### [WHAT YOU WILL DO]
- A) From the zucchini-noodle soup recipe, list every ingredient whose quantity is given in millilitres or grams, with its amount.
- B) Answer from the soup recipe:
(i) How many kaffir lime leaves does the recipe call for?
(ii) For how long are the curry paste and nut butter sizzled?
(iii) For roughly how long is the mixture brought to the boil while stirring?
- C) Write the next part of the zucchini-noodle soup recipe, starting with step 3.

### [READING TEXT]
== Segment start ==

A scrumptious alternative to takeaway, this healthy soup has added extra veggies in the form of zucchini noodles.


  • 1 Tbs coconut oil

  • 1 Tbs green curry paste

  • 2 Tbs smooth peanut putter

  • 1 thumb sized piece of ginger, cut into matchsticks

  • 4 kaffir lime leaves

  • 2 anchovies, chopped (optional)

  • 1 400 ml can coconut milk

  • 200 ml fish stock

  • 2 Tbs wheat free tamari

  • Juice one lime

  • 1 red chilli, finely sliced

  • 200 g prawns, washed and patted dry

  • 2 zucchinis, spiralised

  • Handful of coriander


  • 1.

    Heat oil and add curry paste, nut butter, and sizzle for one minute

  • 2.

    Add ginger, lime leaves, anchovies if using, coconut milk and stock and bring to the boil stirring for about five minutes. Add tamari, lime, and chilli and cook for one minute

  • 3.

== Segment end ==

### [EXTRACTED INFORMATION]

== Segment start ==

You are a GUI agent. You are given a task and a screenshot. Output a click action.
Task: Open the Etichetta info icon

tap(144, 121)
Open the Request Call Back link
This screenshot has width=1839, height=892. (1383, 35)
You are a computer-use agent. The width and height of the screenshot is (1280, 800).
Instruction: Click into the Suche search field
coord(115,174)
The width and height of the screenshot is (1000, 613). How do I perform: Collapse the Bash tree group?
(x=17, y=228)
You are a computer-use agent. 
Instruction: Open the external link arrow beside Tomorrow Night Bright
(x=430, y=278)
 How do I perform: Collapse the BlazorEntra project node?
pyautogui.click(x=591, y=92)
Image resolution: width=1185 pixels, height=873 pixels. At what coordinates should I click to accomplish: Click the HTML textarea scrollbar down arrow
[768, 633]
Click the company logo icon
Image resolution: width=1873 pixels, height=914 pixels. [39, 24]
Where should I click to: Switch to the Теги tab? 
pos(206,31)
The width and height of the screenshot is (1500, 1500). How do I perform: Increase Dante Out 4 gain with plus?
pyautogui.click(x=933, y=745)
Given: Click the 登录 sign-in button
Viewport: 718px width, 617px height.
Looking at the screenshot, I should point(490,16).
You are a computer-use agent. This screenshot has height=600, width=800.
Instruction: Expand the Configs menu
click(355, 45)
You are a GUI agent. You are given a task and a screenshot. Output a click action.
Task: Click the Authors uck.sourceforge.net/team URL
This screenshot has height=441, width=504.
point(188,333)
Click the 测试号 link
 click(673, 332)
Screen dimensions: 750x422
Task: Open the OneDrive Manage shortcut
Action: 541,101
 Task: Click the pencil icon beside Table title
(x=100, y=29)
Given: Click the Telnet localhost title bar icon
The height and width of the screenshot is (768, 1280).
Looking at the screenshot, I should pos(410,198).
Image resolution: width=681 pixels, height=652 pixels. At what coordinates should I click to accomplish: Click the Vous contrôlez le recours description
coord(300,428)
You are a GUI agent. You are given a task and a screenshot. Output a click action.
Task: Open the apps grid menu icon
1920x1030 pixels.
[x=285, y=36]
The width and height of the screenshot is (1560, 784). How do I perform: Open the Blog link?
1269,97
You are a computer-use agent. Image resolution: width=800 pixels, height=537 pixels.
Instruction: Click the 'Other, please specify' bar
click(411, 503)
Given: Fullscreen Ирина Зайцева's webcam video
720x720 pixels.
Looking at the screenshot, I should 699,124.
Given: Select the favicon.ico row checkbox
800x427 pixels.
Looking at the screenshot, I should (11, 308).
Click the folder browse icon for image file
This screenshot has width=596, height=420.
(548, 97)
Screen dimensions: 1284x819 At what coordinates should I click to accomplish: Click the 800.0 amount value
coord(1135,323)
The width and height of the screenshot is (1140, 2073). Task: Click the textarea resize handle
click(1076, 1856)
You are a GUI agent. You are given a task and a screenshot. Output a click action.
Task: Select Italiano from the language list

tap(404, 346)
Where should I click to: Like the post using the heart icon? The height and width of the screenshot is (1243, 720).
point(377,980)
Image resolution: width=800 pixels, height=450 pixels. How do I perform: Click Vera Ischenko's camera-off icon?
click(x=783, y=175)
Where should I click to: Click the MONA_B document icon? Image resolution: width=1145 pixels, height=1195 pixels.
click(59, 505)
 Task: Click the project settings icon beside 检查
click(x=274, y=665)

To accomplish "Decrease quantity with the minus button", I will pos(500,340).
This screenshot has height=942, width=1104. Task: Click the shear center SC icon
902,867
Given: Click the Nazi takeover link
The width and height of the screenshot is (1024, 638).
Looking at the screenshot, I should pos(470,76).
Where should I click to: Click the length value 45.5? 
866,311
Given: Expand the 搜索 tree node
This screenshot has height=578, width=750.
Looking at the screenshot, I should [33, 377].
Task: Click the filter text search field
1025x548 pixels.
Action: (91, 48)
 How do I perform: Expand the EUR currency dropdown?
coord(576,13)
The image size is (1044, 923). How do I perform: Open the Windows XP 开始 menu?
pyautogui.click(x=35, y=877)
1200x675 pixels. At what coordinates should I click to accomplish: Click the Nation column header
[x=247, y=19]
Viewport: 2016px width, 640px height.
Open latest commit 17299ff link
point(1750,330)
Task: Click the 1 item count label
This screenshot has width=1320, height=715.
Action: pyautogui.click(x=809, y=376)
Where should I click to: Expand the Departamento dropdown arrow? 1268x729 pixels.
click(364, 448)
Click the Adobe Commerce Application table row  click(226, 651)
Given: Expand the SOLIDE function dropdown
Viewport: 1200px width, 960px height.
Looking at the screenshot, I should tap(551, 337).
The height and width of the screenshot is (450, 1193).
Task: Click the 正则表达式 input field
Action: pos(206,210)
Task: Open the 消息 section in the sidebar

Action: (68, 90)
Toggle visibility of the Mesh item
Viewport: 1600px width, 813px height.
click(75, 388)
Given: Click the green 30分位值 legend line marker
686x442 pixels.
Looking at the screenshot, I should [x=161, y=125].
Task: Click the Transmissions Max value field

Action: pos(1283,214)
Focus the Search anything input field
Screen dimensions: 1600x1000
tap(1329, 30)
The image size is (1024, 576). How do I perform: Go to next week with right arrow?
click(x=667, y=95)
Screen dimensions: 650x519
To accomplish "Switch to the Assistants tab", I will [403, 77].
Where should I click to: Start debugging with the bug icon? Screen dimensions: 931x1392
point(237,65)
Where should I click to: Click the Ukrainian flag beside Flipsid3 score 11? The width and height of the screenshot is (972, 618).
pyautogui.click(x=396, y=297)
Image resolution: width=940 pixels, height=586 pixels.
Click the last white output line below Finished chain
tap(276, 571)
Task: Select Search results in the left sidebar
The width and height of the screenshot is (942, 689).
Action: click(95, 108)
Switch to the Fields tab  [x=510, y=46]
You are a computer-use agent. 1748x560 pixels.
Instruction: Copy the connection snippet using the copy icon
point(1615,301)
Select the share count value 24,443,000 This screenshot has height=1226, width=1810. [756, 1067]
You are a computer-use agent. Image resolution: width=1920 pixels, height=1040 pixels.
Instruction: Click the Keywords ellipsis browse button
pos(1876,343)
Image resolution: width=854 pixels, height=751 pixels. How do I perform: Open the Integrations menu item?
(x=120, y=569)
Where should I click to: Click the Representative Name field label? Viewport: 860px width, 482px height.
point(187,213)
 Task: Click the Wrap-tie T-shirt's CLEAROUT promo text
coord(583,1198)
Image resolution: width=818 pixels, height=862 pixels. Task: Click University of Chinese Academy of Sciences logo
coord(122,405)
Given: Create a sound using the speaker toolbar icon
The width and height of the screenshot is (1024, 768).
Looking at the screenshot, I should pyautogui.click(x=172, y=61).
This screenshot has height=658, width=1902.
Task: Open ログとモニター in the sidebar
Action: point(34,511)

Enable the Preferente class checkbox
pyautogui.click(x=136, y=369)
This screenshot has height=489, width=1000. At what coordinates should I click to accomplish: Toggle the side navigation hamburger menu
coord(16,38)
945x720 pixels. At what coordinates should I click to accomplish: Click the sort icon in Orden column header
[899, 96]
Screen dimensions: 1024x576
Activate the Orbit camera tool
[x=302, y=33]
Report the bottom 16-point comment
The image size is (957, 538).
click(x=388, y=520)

== Segment end ==

### [ANSWERS TO THIS EXERCISE]
- A)
1 400 ml can coconut milk
200 ml fish stock
200 g prawns

- B)
(i) 4
(ii) One minute
(iii) About five minutes

- C)
    Stir in prawns and zucchini noodles and cook for a 4-5 minutes until prawns are cooked and zucchini is softened but still al dente

  • 4.

    Serve with coriander.

Nutritional information

Nutritional analysis per serving (2 servings)

  • Energy 671kj
  • Fat Total 56g
  • Saturated Fat 43g
  • Protein 28g
  • Carbohydrate 26g
  • Sugar 7g
  • Sodium 1813mg

Note: The information shown is Edamam's estimate based on available ingredients and preparation. It should not be considered a substitute for a professional nutritionist's advice.